Acute weight making strategies
Some possible acute weight making strategies as listed below. It should be reinforced that these strategies should only be followed for the 48-72 hours leading into competition and are not representative of the ideal diet to support optimal training.
- Low residue/fibre diet
- This is a method of manipulating a diet to minimise fibre intake as much as possible
- Generally followed for a period of 24-72 hours.
- A low-residue/ fibre diet may achieve 300-750g weight loss through emptying the gastrointestinal contents but considerable variation in weight loss occurs from athlete to athlete
- It may lead to changes in mood and disposition of the athlete so practice is paramount.
- Salt restriction
- Reducing salt intake by limiting foods high in salt and avoiding adding salt to meals can help minimise fluid retention and therefore contribute to acute weight loss
- Fluid restriction
- Restricting the amount of fluid ingested should be limited the final day before competition and only be considered away from training sessions
- Fluid restriction (as opposed to sweating) may retain more electrolytes, thus allowing more rapid re-hydration after weigh-in
- Be aware that studies show any fluid loss greater than 2-3% of body weight will likely result in impaired performance as well as being a danger to your overall health
- Best done as close to ‘weigh in’ as possible. Could be treated or thought of as a warm up session
- Swift, smart and practiced rehydration techniques should be used
- Increasing exercise load
- This should be done in close consultation with coaches as a large increase in training load may significantly impair overall performance
Practice makes perfect
As with training, practicing different nutrition tactics is paramount. They need to be tried and tested before implementing them into a competition setting. It is important that these strategies are practiced under similar conditions (as close as possible) to a competition scenario to ensure you have confidence in their success and know how you will respond. Practicing these strategies has the added benefit of allowing you to know how much weight is lost with each different technique, what foods and fluids work best for you and how you actually feel prior to competition. You don’t want to undo all the hours of training you’ve done feeling lousy and negatively affecting your performance because you changed your dietary intake causing you unnecessary discomfort.

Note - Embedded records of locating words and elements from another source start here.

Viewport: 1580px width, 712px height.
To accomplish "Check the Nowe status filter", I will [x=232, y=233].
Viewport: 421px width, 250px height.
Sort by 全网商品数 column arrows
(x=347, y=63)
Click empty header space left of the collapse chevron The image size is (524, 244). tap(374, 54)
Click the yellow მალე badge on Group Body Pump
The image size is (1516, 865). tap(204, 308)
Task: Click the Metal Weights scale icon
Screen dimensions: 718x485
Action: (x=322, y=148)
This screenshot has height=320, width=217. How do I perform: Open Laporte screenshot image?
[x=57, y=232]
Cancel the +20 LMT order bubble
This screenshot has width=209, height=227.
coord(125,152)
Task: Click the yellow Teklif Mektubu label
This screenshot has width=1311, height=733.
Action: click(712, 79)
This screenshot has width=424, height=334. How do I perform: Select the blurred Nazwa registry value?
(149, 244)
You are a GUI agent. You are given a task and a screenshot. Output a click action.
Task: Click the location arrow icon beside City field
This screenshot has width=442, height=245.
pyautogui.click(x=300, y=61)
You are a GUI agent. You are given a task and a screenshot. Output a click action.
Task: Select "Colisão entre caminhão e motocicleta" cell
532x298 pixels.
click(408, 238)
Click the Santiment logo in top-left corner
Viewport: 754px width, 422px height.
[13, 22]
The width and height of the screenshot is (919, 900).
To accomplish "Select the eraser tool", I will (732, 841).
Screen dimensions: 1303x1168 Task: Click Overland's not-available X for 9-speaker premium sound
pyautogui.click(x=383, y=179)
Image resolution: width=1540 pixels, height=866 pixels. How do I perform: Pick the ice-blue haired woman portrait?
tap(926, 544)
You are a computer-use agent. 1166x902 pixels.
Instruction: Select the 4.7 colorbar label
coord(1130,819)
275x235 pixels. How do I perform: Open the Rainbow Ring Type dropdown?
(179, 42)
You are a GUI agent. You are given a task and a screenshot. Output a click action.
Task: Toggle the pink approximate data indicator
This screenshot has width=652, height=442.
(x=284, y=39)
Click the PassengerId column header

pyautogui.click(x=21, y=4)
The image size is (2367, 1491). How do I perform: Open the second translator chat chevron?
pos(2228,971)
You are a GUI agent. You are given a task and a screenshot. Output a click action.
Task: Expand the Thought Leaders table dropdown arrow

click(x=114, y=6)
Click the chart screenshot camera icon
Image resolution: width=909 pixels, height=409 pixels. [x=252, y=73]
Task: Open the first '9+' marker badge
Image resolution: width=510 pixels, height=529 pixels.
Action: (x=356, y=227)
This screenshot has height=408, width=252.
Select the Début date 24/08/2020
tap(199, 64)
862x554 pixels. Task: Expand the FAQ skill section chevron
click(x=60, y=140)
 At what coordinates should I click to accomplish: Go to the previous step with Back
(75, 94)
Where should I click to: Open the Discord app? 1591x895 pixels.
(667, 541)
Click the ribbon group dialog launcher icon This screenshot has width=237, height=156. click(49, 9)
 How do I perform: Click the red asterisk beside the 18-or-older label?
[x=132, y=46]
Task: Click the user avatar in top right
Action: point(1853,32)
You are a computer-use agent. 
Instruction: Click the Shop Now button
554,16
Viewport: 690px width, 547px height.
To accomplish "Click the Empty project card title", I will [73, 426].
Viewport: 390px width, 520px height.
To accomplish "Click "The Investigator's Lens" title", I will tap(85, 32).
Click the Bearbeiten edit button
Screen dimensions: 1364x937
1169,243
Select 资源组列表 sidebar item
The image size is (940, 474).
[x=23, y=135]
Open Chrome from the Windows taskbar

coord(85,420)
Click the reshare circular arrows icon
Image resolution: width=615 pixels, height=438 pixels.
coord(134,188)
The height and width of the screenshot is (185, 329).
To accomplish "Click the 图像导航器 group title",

Don’t forget that what you do after weigh in matters
In order to facilitate optimal rehydration and recovery after you weigh in an appropriate strategy and plan is paramount. This also needs to be practiced and refined. High carbohydrate foods and fluids should be prioritised to ensure that fuel (glycogen) stores are ready to go for racing. Hydration is also incredibly important for replacing any fluids lost in the making weigh process. The use of sports drinks, meal replacement drinks or smoothies can be helpful as they provide both fluid and carbohydrate in one.
Everyone is different
Every athlete will do something slightly different, and what is good for one is not necessarily good for another. Once you have determined what strategies work best for you, be confident with your plan. Know that you have trained and practiced weight making techniques effectively with good response, and do your best to block out the outside noise.
Don’t be afraid to ask for help!
If you have left the weight making to the last minute, seek the advice of an Accredited Sports Dietitian to guide you through the process as safely and in as best condition possible.
Overlooked your weight management plans this season? Learn from it and plan ahead for next season remembering that optimising body composition starts in the off-season. Sit down with an Accredited Sports Dietitian near you and periodise your weight management plan. Set goals together. Have clear weight targets to achieve throughout the whole season – usually small steps are much easier to achieve than looking at the final goal. Identify time points where different weight management strategies can be practiced without impacting upon important competitions or periods of important/ intense training blocks. Determine what strategies work best for you, both for long term steady weight loss and acute race day options.
Remember, there are a range of weight making sports, each with their own set of rules and regulations for competition. These range from wrestling, rowing, boxing and weightlifting through to jockeys and combat sports. It is imperative that you work with someone who understands the sport specific rules and procedures before starting with planning of weight management.